This link below makes me want to rethink some things
http://www.ncbi.nlm.nih.gov/pmc/articles/PMC1085547/?page=1

This quote from the result of the study posted below it is something I feel was not clarified enough; "The Rhinelander coat colour phenotype is determined by the English spotting locus and by the eJ allele at the extension locus. This extension allele was not characterized by Fontanesi et al. [31], therefore, here all animals of this breed were considered to carry the wild type E allele"
http://www.sciencedirect.com/science/article/pii/S0888754309002559

This following link brought up before by some brilliant types here on this forum also leaves far too many open ends and implications that ej just has dramatic effects on how A and E allele combination phenotypes...maybe it is just ignorance and misunderstanding on my part but I don't see anything anything proving that ej is in fact an extension gene in this study..only that it effects extension gene display;
http://www.ncbi.nlm.nih.gov/pmc/articles/PMC3236303/

I have a feeling one of my unmarked "eje" males I sold a while back from EeXEej cross was actually ee from one of the craigslist postings I saw not long ago...(This unmarked white male threw an entire chinchilla colored litter when crossed to an albino female yet none seemed to carry ej marking). I feel ej truly needs to be re-examined as not actually be an extension gene.

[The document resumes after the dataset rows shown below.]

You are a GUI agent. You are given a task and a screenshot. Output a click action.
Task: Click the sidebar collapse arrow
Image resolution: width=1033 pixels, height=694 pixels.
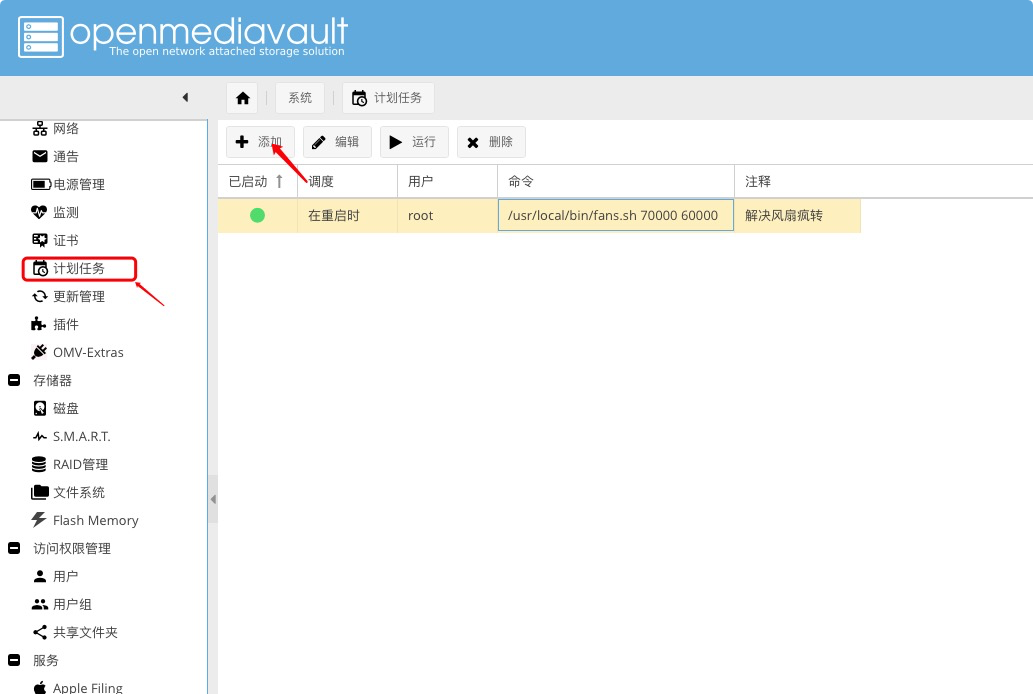184,97

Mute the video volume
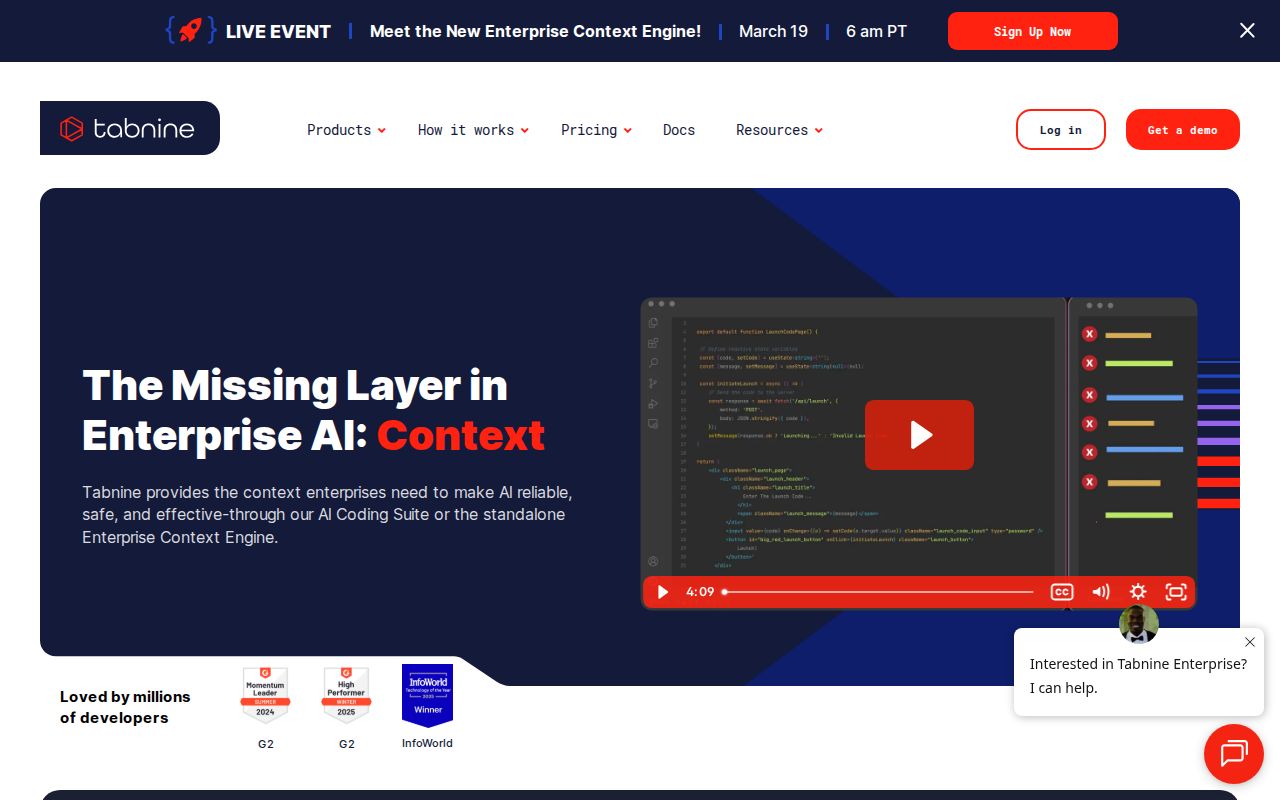tap(1100, 592)
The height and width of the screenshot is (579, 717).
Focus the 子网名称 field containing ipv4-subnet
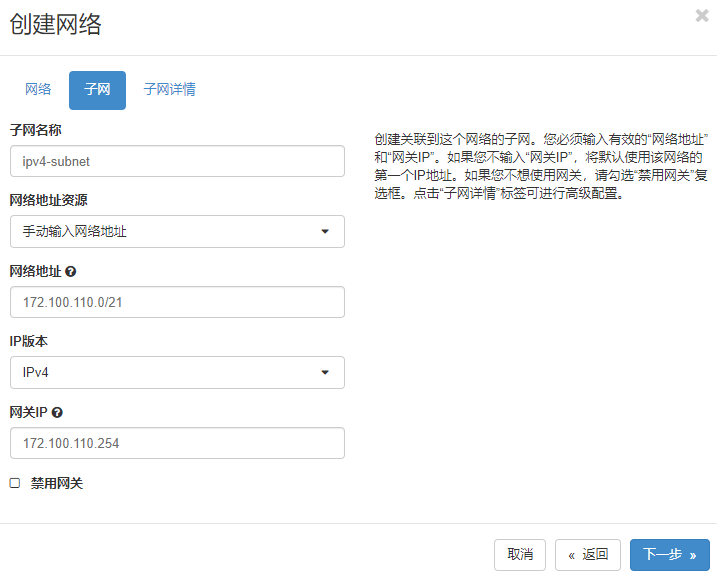pyautogui.click(x=177, y=161)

Let us look at this ej gene from the hypothetical point of view that it is not an extension gene for a minute and try to think of how it could be possible through other means...I am open to all possibilities and thoughts that come to mind!!! Please see that this is not intended as a debate. This is intended as a creative hypothetical subject for people to freely express open thoughts from a clean slate of mind =)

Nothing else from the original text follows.